How a company that is arguably the world's preeminent marketer of consumer packaged goods created, and continues to support this campaign is a mystery.  P&G has extended the campaign into social media (recent Tweet to Charmin's nearly 8,000 Twitter followers: "Anyone have a favorite game they play while 'enjoying the go?' We enjoy a certain mad avian galactic battle one"), a Facebook presence with over 325,000 "likes" (!) (recent post: "Did anyone have Charmin on their Black Friday shopping list????") and a dedicated blog that descends from the simply gross to a creepily voyeuristic "Daily peek inside the cleanest public restroom in Times Square" (although they may have rethought that one as the last "daily peek" took place in 2009). This campaign is so bad for so many reasons that the writers of Saturday Night Live would be hard-pressed to invent this madness as a parody.

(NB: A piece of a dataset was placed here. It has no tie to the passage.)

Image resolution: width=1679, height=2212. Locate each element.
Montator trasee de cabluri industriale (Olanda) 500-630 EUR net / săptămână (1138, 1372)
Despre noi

And just to make this whole campaign a wee bit classier, let's add . . . Kim Kardashian a couple of "Enjoy the go" bear mascots, a Brooklyn drum corps and a ceremonial glass key to the toilet! See for yourself:

So . . . instead of furthering the devolution of the English language while mawkishly celebrating the unspeakable, wouldn't P&G be better served by dusting off an updated version of the venerable Mr. Whipple, who successfully hawked Charmin for over 20 years? Mr. Whipple cleverly extolled the functional (and actually valuable) benefit of softness through the inability for virtually anyone to resist the siren song of "squeezing the Charmin"? Like the iconic "Maytag Lonely Repairman," Mr. Whipple distinguished Charmin from competitive offerings with aplomb in more than 500 commercials, and was at one point the 3rd most recognizable American -- only behind Richard Nixon and Billy Graham. Not once did he feel compelled to mention enjoying the "go."

The late Dick Wilson, the actor who portrayed Mr. Whipple, hit upon the crux of Charmin's dilemma in a 1985 interview with the Chicago Tribune: 'What are you going to say about toilet paper? I think we handle it the best way we can." If only  P and G took his advice.

(An awful p. s., then I will truly stop. In what used to pass for morbid curiosity but is now seen as chirpy cheerleaderism, I decided to google terms which might be said to support the idea of "enjoy the go". What I came up with were terms for two psychiatric disorders: urophilia and coprophilia. This is the sort of stuff Dan Savage deals with in his ever-fascinating Savage Love column (not that I ever read it).